An Economist Watches "Mary Poppins Returns"
This is why economists are no fun at childrens’ movies.
Near the end of “Mary Poppins Returns,” Mr. Dawes Jr. tells Michael Banks that the tuppence he invested with the bank 20 years ago has grown
so that it’s now sufficient to pay off his loan to the bank. And while we are not told exactly how much Michael owes the bank, we do know that it’s at least £100. And so I’m sitting in the theater thinking to
myself…Is that possible? And when I got
home, I worked it out. (Of course, I did
have to deal with the unlikelihood that Michael had three kids, a couple of whom
appeared to be about 10 years old, and George would presumably be about 25…)
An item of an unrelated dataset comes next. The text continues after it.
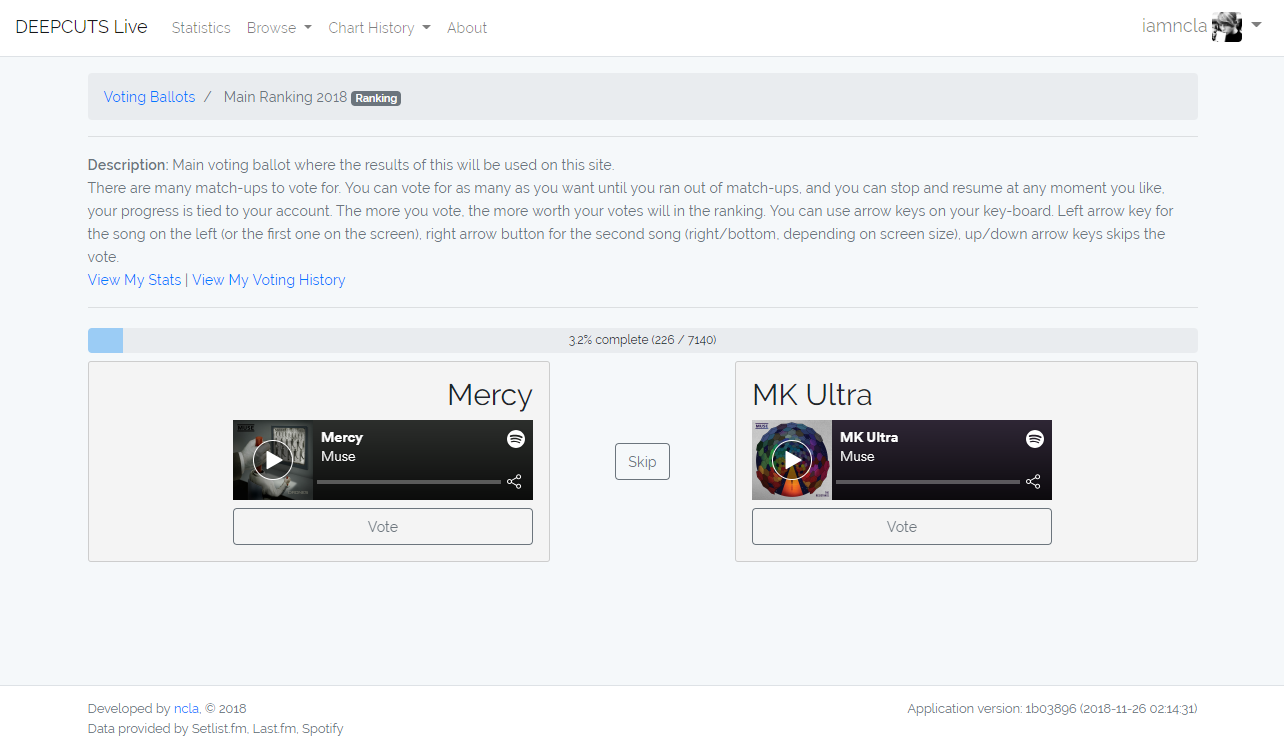The height and width of the screenshot is (750, 1284).
Task: Click Spotify logo on MK Ultra player
Action: pos(1035,438)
£100 is 24,000 pence (100x240). So what rate of interest would the bank have
to be paying on savings deposits in order for tuppence to grow to 24,000 pence
in 20 years (and here I will assume a single annual interest payment)? And the answer is: 160% per year. Right.
How long would it take for tuppence to grow to £100 if the
bank pays 6% interest?
About 295 years. (After 20 years, he’d have about six pence ha’penny.)
About 295 years. (After 20 years, he’d have about six pence ha’penny.)
Either way Mikey Banks is still screwed.